◆ **Exercise brief**:
A word-for-word copy of all entries is required, without images.

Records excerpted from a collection
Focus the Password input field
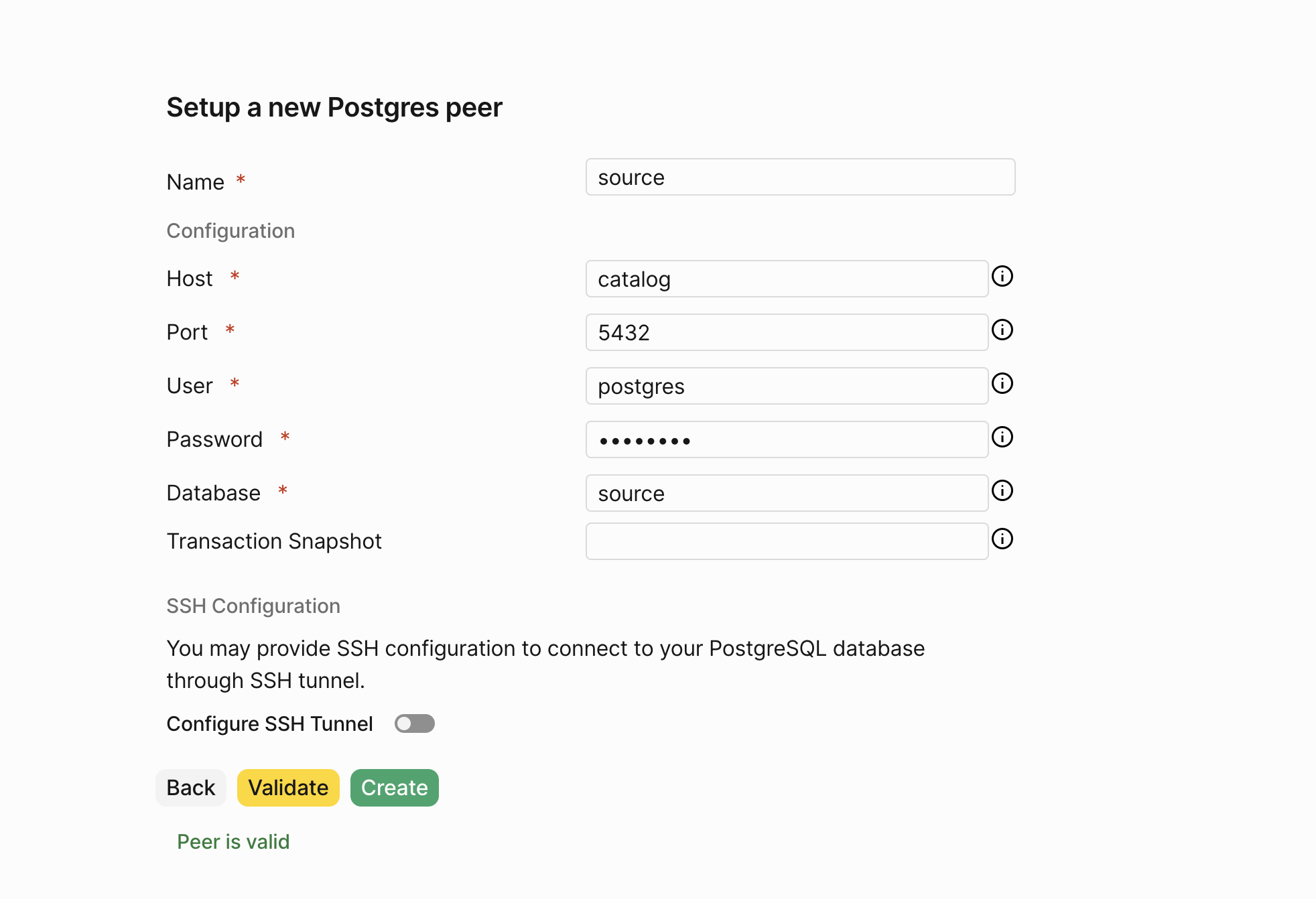Viewport: 1316px width, 899px height. click(x=787, y=439)
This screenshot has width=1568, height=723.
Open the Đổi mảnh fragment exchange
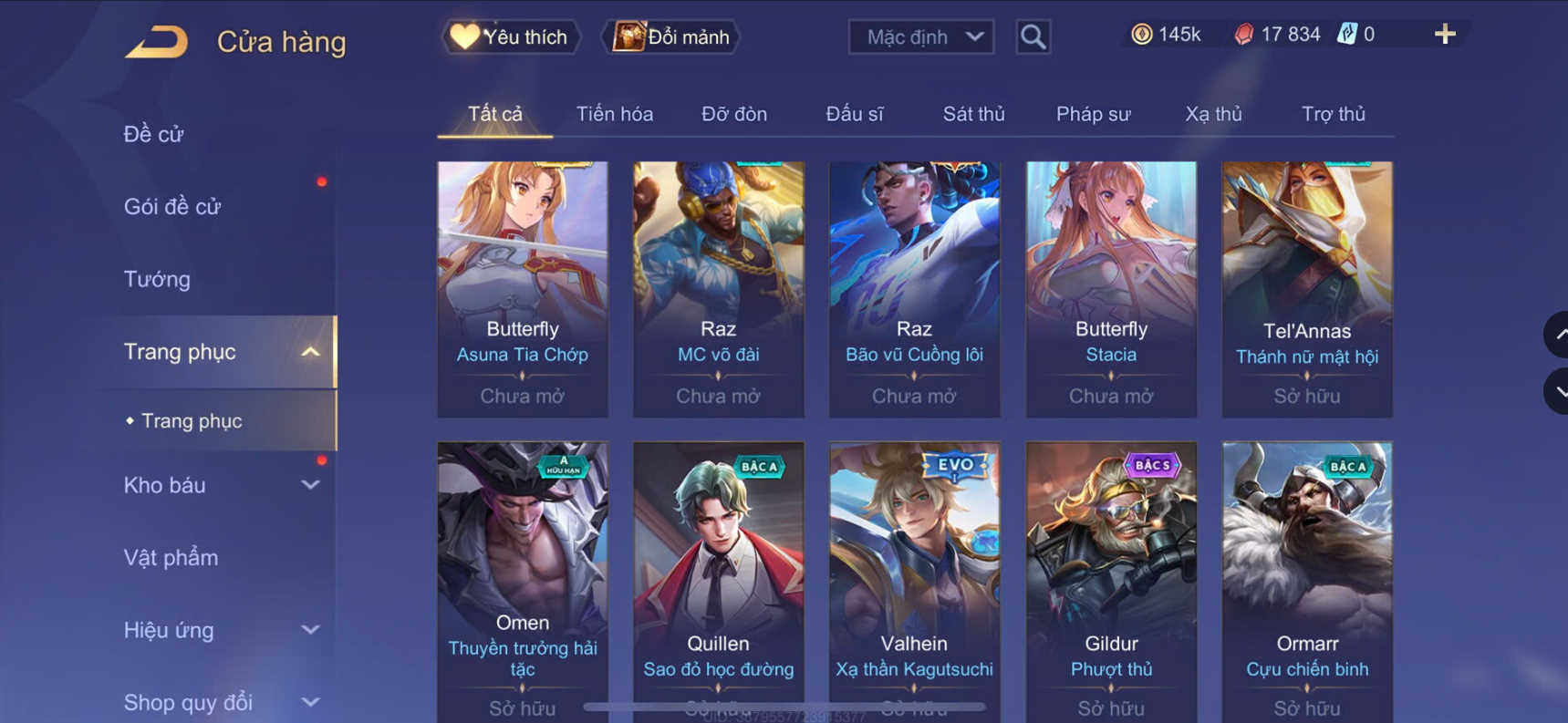pyautogui.click(x=671, y=37)
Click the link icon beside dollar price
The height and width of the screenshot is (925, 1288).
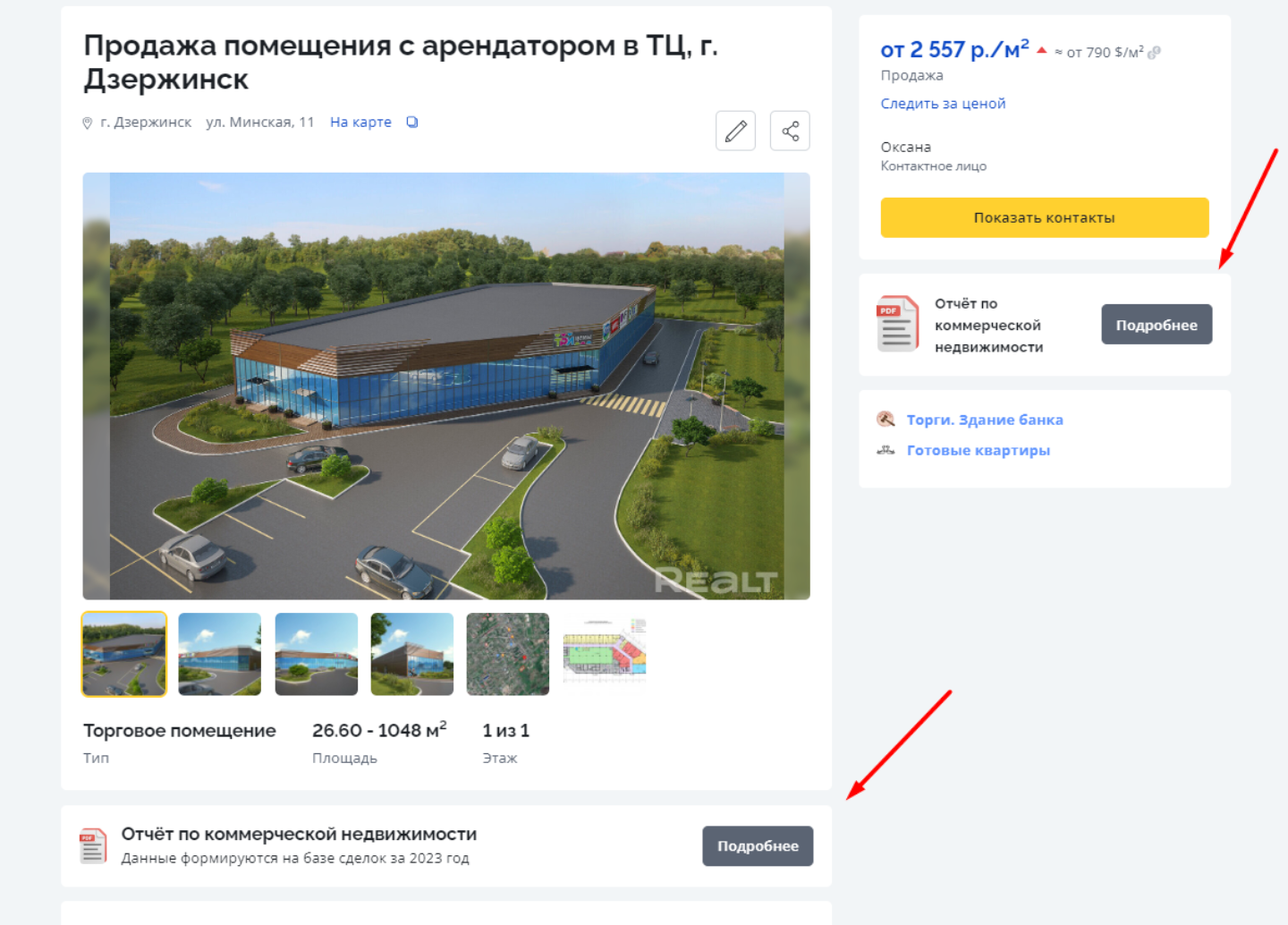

◆ **Completed exercise**:
Focus the Password input field
Viewport: 1316px width, 899px height. click(x=787, y=439)
This screenshot has width=1568, height=723.
Open the Đổi mảnh fragment exchange
pyautogui.click(x=671, y=37)
Click the link icon beside dollar price
The height and width of the screenshot is (925, 1288).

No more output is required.